┌──

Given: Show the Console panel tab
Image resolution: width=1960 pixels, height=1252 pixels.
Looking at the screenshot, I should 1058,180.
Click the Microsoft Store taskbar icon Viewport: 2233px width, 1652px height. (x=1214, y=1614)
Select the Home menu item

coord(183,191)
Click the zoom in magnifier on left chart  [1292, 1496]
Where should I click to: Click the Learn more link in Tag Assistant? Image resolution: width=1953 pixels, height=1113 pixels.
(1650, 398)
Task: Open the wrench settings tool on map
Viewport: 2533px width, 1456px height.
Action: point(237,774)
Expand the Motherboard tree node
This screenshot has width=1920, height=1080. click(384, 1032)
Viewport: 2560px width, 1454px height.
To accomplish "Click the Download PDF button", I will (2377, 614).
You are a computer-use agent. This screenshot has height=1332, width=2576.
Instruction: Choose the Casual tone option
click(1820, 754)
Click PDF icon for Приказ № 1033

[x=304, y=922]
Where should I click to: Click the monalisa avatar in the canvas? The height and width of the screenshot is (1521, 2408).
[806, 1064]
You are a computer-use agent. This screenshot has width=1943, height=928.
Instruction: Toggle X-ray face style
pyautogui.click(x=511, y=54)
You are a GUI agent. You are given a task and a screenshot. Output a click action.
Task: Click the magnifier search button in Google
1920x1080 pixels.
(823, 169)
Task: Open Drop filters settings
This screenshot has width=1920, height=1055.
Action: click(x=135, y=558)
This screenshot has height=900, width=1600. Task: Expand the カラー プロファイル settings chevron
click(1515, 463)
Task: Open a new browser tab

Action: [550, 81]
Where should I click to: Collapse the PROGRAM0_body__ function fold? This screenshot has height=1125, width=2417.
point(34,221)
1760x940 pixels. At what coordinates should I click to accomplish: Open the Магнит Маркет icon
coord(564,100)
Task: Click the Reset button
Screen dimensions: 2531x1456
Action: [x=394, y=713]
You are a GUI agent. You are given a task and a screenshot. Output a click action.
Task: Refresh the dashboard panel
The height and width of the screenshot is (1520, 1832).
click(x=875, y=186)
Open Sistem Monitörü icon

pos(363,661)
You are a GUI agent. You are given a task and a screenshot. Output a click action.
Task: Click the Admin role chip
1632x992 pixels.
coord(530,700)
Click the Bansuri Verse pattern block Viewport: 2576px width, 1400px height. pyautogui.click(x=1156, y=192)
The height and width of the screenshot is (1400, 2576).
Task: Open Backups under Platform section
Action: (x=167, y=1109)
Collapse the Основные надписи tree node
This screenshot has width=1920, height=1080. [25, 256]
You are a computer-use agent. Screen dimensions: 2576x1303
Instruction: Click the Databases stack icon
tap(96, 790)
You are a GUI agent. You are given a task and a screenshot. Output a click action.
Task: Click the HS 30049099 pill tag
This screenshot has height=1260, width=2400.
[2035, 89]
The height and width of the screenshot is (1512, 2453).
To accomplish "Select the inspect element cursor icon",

└──

◆ Task to carry out ◆
Each entry must be reproduced exactly, with nothing added or dropped.

◆ Answer for the task ◆
Given: Show the Console panel tab
Image resolution: width=1960 pixels, height=1252 pixels.
Looking at the screenshot, I should 1058,180.
Click the Microsoft Store taskbar icon Viewport: 2233px width, 1652px height. (x=1214, y=1614)
Select the Home menu item

coord(183,191)
Click the zoom in magnifier on left chart  [1292, 1496]
Where should I click to: Click the Learn more link in Tag Assistant? Image resolution: width=1953 pixels, height=1113 pixels.
(1650, 398)
Task: Open the wrench settings tool on map
Viewport: 2533px width, 1456px height.
Action: point(237,774)
Expand the Motherboard tree node
This screenshot has width=1920, height=1080. click(384, 1032)
Viewport: 2560px width, 1454px height.
To accomplish "Click the Download PDF button", I will (2377, 614).
You are a computer-use agent. This screenshot has height=1332, width=2576.
Instruction: Choose the Casual tone option
click(1820, 754)
Click PDF icon for Приказ № 1033

[x=304, y=922]
Where should I click to: Click the monalisa avatar in the canvas? The height and width of the screenshot is (1521, 2408).
[806, 1064]
You are a computer-use agent. This screenshot has width=1943, height=928.
Instruction: Toggle X-ray face style
pyautogui.click(x=511, y=54)
You are a GUI agent. You are given a task and a screenshot. Output a click action.
Task: Click the magnifier search button in Google
1920x1080 pixels.
(823, 169)
Task: Open Drop filters settings
This screenshot has width=1920, height=1055.
Action: click(x=135, y=558)
This screenshot has height=900, width=1600. Task: Expand the カラー プロファイル settings chevron
click(1515, 463)
Task: Open a new browser tab

Action: [550, 81]
Where should I click to: Collapse the PROGRAM0_body__ function fold? This screenshot has height=1125, width=2417.
point(34,221)
1760x940 pixels. At what coordinates should I click to accomplish: Open the Магнит Маркет icon
coord(564,100)
Task: Click the Reset button
Screen dimensions: 2531x1456
Action: [x=394, y=713]
You are a GUI agent. You are given a task and a screenshot. Output a click action.
Task: Refresh the dashboard panel
The height and width of the screenshot is (1520, 1832).
click(x=875, y=186)
Open Sistem Monitörü icon

pos(363,661)
You are a GUI agent. You are given a task and a screenshot. Output a click action.
Task: Click the Admin role chip
1632x992 pixels.
coord(530,700)
Click the Bansuri Verse pattern block Viewport: 2576px width, 1400px height. pyautogui.click(x=1156, y=192)
The height and width of the screenshot is (1400, 2576).
Task: Open Backups under Platform section
Action: (x=167, y=1109)
Collapse the Основные надписи tree node
This screenshot has width=1920, height=1080. [25, 256]
You are a computer-use agent. Screen dimensions: 2576x1303
Instruction: Click the Databases stack icon
tap(96, 790)
You are a GUI agent. You are given a task and a screenshot. Output a click action.
Task: Click the HS 30049099 pill tag
This screenshot has height=1260, width=2400.
[2035, 89]
The height and width of the screenshot is (1512, 2453).
To accomplish "Select the inspect element cursor icon",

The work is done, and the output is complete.